GIVEN TEXT >>
-- Opening Marker --

Contributions
Abstract: EP385
Type: E-Poster Presentation
Session title: Acute myeloid leukemia - Biology & Translational Research
Background
Fms-like tyrosine kinase 3 internal tandem duplications (FLT3-ITD) occur in 20-30% of acute myeloid leukemia (AML) cases. These mutations represent both strong prognostic biomarkers and therapeutic targets. Hence, FLT3-ITD are systematically sought and quantified using quantitative fragment analysis, as per European LeukemiaNet guidelines. This method estimates the mutant allele fraction as the ratio of the area under the mutant allele (M) peak divided by the area under the wild type (WT) allele peak. Although robust, this technique has several limitations (high limit of quantification 1%, determination of the size of the ITD, limited application). Next generation sequencing (NGS) may represent an alternative method to detect these mutations with high detection sensitivity and the possibility of sequencing several other genes simultaneously.
However, the use of NGS technologies to detect FLT3-ITD mutations remains challenging because these mutations are heterogeneous in terms of size and/or insertion site, and the perfect or near perfect duplication of the wild-type sequence. These specificities raise new concerns about bio-informatic processes, and several algorithms have been created to detect this duplication (GetITD, km, ScanITD...). However, most of them fail to detect and annotate the broad variety of ITDs. Others are more efficient but must be used in conjunction with manual analysis which is subjective and thus incompatible with routine activity.
Aims
This work aims to develop a kmer-based algorithm named FiLT3r to detect and quantify ITDs and to compare it with existing algorithms to the reference method.
Methods
The different algorithms were tested and compared to the reference method using patients from a multicenter prospective randomized study BIG1 (NCT02416388). This clinical trial included 500 patients aged 18 to 60 years with de novo AML at diagnosis (Acute promyelocytic leukemia and core binding factor AML were excluded from these protocols). Peripheral blood or bone marrow samples from AML patients were screened with our standard NGS routine with a capture method targeting 81 genes (SSQXT Agilent®) and sequenced with Illumina® technology.
Results
A total of 147 ITDs from 114 FLT3-ITD positive patients (23%) and 71 randomized FLT3-ITD negative patients (14%), determined according to the fragment method, were sequenced (with an average coverage of 2000 paired-end reads on exon 14-15 FLT3). FiLT3r provided results mostly comparable to those obtained by the validated technique, with a sensitivity of 1 and no false positive above a threshold of 1% (limit of quantification of the reference method). All the ITDs detected with fragment analysis of the 114 patients were confirmed using our NGS-based algorithm even in patients with multiple ITDs. The ratios (M/WT) calculated with our algorithm showed a correlation with the reference method estimated at 0.92 (Figure 1) which appears as the highest correlation coefficient of all the algorithms tested (range: 0.42 – 0.92). Among the patients considered negative using fragment analysis, FiLT3r detected five positive cases but these were found at ratios below the quantification threshold of the reference method. Indeed, this algorithm could detect ITD ratios of about 10-4.
Conclusion
FiLT3r can accurately and quickly identify FLT3-ITDs with a robust estimation. These results need further confirmation on a larger cohort but this algorithm represents a promising NGS-based approach to detect FLT3-ITD mutations.

-- Closing Marker --

EXERCISES >>
a – In the abstract on FLT3-ITD detection, how many genes did the capture method used for NGS screening target?
b – Output the stretch of the abstract on FLT3-ITD detection from "However, the use" through "to the reference method.", copied verbatim.

ENTRIES PROVIDED >>
-- Opening Marker --

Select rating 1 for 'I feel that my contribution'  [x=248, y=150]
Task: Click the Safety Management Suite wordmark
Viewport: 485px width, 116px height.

-- Closing Marker --
-- Opening Marker --

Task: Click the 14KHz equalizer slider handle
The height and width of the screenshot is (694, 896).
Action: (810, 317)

-- Closing Marker --
-- Opening Marker --

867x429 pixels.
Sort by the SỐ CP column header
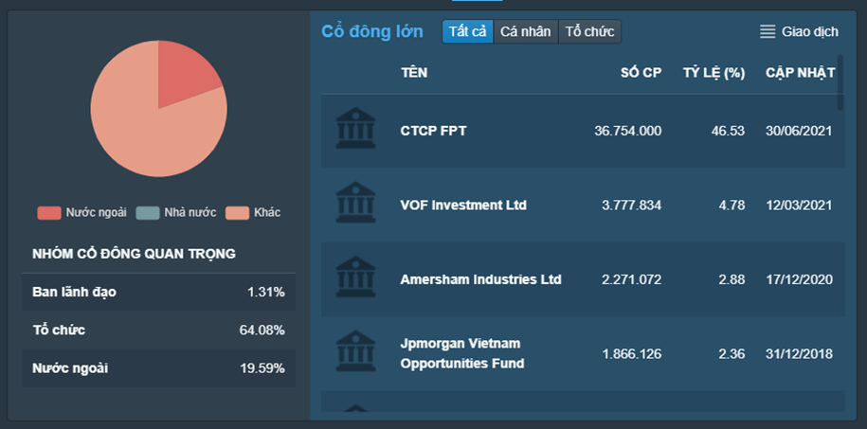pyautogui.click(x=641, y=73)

-- Closing Marker --

SOLUTIONS TO THE TASKS >>
a – 81 genes

b –
However, the use of NGS technologies to detect FLT3-ITD mutations remains challenging because these mutations are heterogeneous in terms of size and/or insertion site, and the perfect or near perfect duplication of the wild-type sequence. These specificities raise new concerns about bio-informatic processes, and several algorithms have been created to detect this duplication (GetITD, km, ScanITD...). However, most of them fail to detect and annotate the broad variety of ITDs. Others are more efficient but must be used in conjunction with manual analysis which is subjective and thus incompatible with routine activity.
Aims
This work aims to develop a kmer-based algorithm named FiLT3r to detect and quantify ITDs and to compare it with existing algorithms to the reference method.